TASK PROMPT:
If a line below contains the string "computer", return that line.

Stored data entries:

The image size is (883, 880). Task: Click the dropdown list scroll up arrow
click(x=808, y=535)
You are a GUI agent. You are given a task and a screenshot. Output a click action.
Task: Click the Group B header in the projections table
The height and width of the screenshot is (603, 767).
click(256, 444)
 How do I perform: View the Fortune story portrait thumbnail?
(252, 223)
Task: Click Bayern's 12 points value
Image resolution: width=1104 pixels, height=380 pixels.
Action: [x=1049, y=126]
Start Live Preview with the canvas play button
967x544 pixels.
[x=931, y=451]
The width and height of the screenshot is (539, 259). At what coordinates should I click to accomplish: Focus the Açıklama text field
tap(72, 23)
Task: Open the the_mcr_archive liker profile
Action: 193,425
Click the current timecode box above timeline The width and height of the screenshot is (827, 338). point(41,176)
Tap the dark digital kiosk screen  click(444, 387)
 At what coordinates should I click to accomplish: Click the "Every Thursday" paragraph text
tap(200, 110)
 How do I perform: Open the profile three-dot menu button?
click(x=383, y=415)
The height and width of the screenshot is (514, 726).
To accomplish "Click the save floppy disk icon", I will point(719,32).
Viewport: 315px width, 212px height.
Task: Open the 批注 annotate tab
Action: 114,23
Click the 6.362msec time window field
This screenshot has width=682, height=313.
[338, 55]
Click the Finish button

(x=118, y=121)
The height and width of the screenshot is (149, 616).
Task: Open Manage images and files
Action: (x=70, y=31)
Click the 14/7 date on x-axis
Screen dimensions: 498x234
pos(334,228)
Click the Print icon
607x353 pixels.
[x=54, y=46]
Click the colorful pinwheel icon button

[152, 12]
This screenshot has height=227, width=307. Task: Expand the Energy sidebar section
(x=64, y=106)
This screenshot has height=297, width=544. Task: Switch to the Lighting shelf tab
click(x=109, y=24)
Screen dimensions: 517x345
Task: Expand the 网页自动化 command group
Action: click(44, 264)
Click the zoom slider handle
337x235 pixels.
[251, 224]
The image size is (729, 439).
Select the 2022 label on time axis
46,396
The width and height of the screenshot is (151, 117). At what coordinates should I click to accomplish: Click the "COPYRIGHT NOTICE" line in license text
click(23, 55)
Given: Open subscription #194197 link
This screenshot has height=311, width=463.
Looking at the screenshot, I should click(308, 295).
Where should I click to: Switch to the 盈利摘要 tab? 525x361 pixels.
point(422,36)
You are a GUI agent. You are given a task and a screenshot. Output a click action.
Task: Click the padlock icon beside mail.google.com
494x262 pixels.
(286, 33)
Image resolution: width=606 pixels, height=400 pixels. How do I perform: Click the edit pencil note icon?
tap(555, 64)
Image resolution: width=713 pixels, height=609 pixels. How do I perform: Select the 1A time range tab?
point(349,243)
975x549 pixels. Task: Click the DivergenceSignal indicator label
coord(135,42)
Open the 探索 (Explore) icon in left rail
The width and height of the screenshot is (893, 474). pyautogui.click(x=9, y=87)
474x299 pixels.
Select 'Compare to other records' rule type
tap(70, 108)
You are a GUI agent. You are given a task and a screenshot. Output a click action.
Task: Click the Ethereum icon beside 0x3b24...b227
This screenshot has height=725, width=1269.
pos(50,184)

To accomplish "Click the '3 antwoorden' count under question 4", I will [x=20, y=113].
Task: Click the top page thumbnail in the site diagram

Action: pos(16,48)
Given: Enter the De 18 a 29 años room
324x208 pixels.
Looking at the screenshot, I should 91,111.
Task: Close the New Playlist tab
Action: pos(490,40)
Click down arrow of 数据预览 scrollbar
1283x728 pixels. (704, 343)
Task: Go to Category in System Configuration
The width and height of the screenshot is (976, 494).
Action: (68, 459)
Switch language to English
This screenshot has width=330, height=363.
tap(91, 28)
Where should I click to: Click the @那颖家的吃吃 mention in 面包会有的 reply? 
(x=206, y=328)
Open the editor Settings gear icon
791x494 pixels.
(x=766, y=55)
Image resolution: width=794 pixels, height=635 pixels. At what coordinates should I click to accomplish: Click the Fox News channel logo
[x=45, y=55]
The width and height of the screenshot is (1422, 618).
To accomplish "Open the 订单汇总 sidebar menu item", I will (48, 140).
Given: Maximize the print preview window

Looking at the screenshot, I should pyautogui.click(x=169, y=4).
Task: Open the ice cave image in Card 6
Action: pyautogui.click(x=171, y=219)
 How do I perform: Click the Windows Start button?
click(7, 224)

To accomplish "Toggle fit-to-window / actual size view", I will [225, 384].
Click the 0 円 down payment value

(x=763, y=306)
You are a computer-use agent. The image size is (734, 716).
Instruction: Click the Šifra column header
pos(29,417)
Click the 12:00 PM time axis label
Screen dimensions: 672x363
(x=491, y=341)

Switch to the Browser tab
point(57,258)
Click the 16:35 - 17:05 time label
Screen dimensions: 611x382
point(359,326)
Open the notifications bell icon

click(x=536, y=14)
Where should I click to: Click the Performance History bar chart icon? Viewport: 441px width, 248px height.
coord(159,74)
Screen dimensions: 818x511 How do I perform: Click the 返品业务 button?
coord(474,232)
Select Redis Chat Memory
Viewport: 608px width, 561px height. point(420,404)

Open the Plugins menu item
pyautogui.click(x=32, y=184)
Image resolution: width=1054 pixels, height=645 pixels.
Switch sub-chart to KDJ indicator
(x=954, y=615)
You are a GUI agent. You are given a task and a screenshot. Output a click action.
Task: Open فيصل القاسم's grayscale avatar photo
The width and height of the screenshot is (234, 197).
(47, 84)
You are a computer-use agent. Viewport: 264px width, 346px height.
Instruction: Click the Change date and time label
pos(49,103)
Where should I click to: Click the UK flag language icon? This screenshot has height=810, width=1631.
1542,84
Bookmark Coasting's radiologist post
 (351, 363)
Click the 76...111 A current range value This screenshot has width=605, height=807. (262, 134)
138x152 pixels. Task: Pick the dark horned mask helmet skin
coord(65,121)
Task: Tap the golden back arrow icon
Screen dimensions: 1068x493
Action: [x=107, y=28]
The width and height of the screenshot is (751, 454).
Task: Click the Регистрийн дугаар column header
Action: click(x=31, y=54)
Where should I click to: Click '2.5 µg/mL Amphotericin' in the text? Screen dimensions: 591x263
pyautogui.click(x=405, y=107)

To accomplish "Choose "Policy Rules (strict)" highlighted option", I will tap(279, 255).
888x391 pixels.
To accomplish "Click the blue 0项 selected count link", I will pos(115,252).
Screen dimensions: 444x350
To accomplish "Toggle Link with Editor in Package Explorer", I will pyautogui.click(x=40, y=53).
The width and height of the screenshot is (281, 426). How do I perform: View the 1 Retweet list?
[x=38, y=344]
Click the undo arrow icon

WRITTEN REPLY:
You are a computer-use agent. The image size is (734, 716).
You are a computer-use agent. Viewport: 264px width, 346px height.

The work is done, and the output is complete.